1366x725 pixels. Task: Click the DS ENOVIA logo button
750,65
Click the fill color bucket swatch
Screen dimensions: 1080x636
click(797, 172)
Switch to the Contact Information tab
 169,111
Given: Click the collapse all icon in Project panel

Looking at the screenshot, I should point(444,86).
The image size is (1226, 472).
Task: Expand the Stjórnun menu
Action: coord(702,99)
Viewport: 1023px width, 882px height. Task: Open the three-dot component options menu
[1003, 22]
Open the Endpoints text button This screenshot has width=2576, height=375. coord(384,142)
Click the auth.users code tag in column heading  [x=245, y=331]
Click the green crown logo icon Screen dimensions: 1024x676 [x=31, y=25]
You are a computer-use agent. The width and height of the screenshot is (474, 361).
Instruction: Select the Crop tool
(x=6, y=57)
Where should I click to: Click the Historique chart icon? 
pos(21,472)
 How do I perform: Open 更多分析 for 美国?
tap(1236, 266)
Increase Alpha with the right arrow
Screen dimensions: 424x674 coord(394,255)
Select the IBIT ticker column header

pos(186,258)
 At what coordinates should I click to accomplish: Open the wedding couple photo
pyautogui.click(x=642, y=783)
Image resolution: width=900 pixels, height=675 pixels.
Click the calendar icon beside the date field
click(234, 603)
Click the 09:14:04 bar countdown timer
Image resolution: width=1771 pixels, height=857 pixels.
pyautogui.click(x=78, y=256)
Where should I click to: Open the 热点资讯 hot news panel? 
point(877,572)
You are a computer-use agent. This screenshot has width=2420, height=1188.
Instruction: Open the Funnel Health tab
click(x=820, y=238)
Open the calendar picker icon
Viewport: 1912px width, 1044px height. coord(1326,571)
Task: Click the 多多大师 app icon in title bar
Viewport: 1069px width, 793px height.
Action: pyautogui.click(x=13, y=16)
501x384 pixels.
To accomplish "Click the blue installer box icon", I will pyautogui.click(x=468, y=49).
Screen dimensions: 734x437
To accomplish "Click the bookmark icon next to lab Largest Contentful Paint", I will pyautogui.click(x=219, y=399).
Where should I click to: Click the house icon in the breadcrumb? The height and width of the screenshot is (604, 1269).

_What the exercise asks_
Set down the whole listing again. Keep every word as it is.

_Result_
1366x725 pixels. Task: Click the DS ENOVIA logo button
750,65
Click the fill color bucket swatch
Screen dimensions: 1080x636
click(797, 172)
Switch to the Contact Information tab
 169,111
Given: Click the collapse all icon in Project panel

Looking at the screenshot, I should point(444,86).
The image size is (1226, 472).
Task: Expand the Stjórnun menu
Action: coord(702,99)
Viewport: 1023px width, 882px height. Task: Open the three-dot component options menu
[1003, 22]
Open the Endpoints text button This screenshot has width=2576, height=375. coord(384,142)
Click the auth.users code tag in column heading  [x=245, y=331]
Click the green crown logo icon Screen dimensions: 1024x676 [x=31, y=25]
You are a computer-use agent. The width and height of the screenshot is (474, 361).
Instruction: Select the Crop tool
(x=6, y=57)
Where should I click to: Click the Historique chart icon? 
pos(21,472)
 How do I perform: Open 更多分析 for 美国?
tap(1236, 266)
Increase Alpha with the right arrow
Screen dimensions: 424x674 coord(394,255)
Select the IBIT ticker column header

pos(186,258)
 At what coordinates should I click to accomplish: Open the wedding couple photo
pyautogui.click(x=642, y=783)
Image resolution: width=900 pixels, height=675 pixels.
Click the calendar icon beside the date field
click(234, 603)
Click the 09:14:04 bar countdown timer
Image resolution: width=1771 pixels, height=857 pixels.
pyautogui.click(x=78, y=256)
Where should I click to: Open the 热点资讯 hot news panel? 
point(877,572)
You are a computer-use agent. This screenshot has width=2420, height=1188.
Instruction: Open the Funnel Health tab
click(x=820, y=238)
Open the calendar picker icon
Viewport: 1912px width, 1044px height. coord(1326,571)
Task: Click the 多多大师 app icon in title bar
Viewport: 1069px width, 793px height.
Action: pyautogui.click(x=13, y=16)
501x384 pixels.
To accomplish "Click the blue installer box icon", I will pyautogui.click(x=468, y=49).
Screen dimensions: 734x437
To accomplish "Click the bookmark icon next to lab Largest Contentful Paint", I will pyautogui.click(x=219, y=399).
Where should I click to: Click the house icon in the breadcrumb? The height and width of the screenshot is (604, 1269).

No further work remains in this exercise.